Maybe somebody can help me with the following problem:
On p. 57 of this lecture notes, it is claimed that $$ \lvert I_1(t,t',x)\rvert\leq C\lVert g\rVert_{L^\infty}(t'\log t'-t\log t-(t'-t)\log(t'-t))\tag{2.4.39} $$ implies $$ \lvert I_1'(t,t',x)\rvert\leq C\lVert g\rVert_{L^\infty}\lvert t'-t\rvert^\alpha\tag{2.4.40} $$ for all $\alpha\in (0,1)$.
Here, $t'>t$ as mentioned in the beginning of p. 57.
I have no idea how to see this, do you?
On the first sight, I thought that one has $$ t'\log t'-t\log t-(t'-t)\log(t'-t)\leq \lvert t'-t\rvert^\alpha $$ but this is not correct in general! For example, choose $0<t<t'$ and $\alpha\in (0,1)$ such that both $t'-t$ and $1-\alpha$ are very small.
I think one needs further restrictions on $0<t<t'$ or on $\alpha\in (0,1)$ in order to guarantee the inequality and I see two options.
Option 1
Choose $0<t<t'$. I think one can find $\alpha>0$ small enough such that the inequality holds. The $\alpha$ then should depend on the choice of $t$ and $t'$. And I would call this some kind of "local" argument therefore.
Option 2
If we want to have the inequality for different pairs $(t,t')$ with $0<t<t'$ with a common $\alpha\in (0,1)$, I think one needs to restrict the interval from which we can choose these pairs. So the statement could be something like: "If $0<t<t'<C$, then there exists $\alpha\in (0,1)$ such that the inequality holds for all $t,t'\in (0,C)$."

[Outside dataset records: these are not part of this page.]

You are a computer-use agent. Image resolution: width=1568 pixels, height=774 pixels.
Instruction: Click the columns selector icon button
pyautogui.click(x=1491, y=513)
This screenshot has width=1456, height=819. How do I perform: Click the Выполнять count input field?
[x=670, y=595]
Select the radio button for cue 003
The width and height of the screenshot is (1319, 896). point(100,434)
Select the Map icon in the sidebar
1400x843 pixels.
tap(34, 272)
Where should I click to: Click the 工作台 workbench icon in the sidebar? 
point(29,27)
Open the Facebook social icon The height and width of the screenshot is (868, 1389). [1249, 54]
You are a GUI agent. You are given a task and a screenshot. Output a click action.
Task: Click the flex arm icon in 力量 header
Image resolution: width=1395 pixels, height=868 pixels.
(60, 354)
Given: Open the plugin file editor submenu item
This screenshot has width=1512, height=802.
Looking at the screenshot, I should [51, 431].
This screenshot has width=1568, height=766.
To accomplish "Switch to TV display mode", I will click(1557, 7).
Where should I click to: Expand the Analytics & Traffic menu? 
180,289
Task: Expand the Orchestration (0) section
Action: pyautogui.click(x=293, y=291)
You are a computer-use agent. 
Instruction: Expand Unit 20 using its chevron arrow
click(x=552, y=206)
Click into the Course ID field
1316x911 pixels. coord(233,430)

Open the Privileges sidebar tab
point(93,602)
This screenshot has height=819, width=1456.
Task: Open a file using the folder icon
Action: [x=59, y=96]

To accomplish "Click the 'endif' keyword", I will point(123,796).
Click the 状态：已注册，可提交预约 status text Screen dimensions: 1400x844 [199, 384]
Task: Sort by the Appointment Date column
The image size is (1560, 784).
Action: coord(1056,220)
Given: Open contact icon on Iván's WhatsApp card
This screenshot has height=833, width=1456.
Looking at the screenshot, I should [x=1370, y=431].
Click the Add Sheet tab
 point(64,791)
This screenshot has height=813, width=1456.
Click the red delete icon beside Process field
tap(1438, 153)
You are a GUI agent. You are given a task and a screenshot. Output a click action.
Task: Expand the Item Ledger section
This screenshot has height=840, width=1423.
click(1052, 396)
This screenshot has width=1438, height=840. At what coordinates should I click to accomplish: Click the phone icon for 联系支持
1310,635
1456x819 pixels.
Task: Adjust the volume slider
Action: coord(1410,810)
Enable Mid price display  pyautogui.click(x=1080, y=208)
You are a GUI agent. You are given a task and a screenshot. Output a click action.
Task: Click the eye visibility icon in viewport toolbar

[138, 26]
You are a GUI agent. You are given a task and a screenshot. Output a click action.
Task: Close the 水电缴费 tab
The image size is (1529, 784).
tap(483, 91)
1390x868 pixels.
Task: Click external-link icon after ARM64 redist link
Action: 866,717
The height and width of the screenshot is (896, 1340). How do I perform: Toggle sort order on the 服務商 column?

In both options, the condition "for all $\alpha\in (0,1)$ is replaced.
We used a different part of those notes for a class taught by one of the authors. As suspected by commenter zhw., $C$ is used for essentially "some constant that we don't care enough to specify, whose value may (1) change depending on where it appears and (2) depend on parameters of the situation in an immaterial way." In this instance, as you've found, $C$ cannot always have a consistent value across the two lines, and even just considering $(2.4.40)$ there isn't a single value of $C$ that would work for all $\alpha$. But we're just using $(2.4.40)$ to prove the Hölder continuity of $J(t,x)$, so it suffices to have $$ \lvert t' \log t' - t \log t - (t' - t) \log (t' - t) \rvert \leq C_\alpha \lvert t' - t \rvert^\alpha $$ provided that both $C_\alpha$ and the initial $C$ are independent of $t$, $t'$, and $x$.